DNA extraction from low volume blood samples

Blood collection

  1. Blood (20 μl) can be collected from capillary sampling.
  2. Put the sample in an equal amount of Trizol in a 1.5 ml centrifuge tube.

DNA extraction

  1. Centrifuge the Trizol/whole-blood mixture (5 min, 12000 g, 4°C)
  2. Add 10 μl of chloroform, vortex 2-3 min and centrifuge (15 min, 12000 g, 4°C).
  3. If RNA is to be extracted, transfer the upper aquatic phase to a fresh tube, otherwise discared the upper phase.
  4. Transfer the remaining supernatant to a fresh tube and add 10 μl of 100% cold methanol, incubate on ice for 5 min.
  5. Centrifuge (5 min, 2000 g, 4°C), discard the liquid phase and resuspend the pellet in 75% ice cold ethanol. Incubate 30 min, dry and add 5 μl of DPCE treated water.

RNA extraction

  1. Mix the aquaous phase separated from step 3 with 10 μl of ice-cold isopropanol.
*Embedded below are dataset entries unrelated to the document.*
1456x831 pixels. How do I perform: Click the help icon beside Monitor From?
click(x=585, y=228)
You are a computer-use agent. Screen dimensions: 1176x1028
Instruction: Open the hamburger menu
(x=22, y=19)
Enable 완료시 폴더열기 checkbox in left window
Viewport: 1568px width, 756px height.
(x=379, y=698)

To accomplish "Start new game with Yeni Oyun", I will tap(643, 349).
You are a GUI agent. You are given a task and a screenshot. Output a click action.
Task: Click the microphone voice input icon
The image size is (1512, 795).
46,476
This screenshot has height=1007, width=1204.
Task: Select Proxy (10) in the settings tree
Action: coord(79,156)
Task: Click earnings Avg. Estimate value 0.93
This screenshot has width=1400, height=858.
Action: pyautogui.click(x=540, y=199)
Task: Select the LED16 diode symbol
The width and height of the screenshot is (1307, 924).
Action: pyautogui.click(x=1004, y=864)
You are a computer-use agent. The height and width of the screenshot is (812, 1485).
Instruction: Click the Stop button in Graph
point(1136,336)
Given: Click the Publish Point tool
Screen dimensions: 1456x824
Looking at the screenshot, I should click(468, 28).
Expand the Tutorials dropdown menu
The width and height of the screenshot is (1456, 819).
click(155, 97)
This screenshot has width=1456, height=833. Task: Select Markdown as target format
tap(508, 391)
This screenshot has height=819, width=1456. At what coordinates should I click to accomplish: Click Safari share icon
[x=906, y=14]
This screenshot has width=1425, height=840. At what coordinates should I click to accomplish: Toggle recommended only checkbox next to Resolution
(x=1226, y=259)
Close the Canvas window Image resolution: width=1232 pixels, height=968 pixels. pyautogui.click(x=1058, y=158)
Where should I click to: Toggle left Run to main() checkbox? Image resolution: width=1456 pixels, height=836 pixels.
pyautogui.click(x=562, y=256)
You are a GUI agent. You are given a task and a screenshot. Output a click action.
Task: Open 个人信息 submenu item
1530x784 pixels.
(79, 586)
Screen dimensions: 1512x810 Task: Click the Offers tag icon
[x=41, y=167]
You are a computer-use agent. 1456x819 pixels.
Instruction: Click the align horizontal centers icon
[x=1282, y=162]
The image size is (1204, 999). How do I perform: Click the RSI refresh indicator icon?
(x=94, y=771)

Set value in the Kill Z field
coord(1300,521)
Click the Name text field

Centrifuge (10 min, 12000 g, 4°C).
  2. Discard the supernatant, add 75% ice-cold methanol, centrifuge (5 min, 7500 g, 4°C).
  3. Dry the pellet and add 5 μl of DPCE treated water.

DNA and RNA quality and quantity

Determine quantity and quality using a spectrophotometer with DEPC water as blank.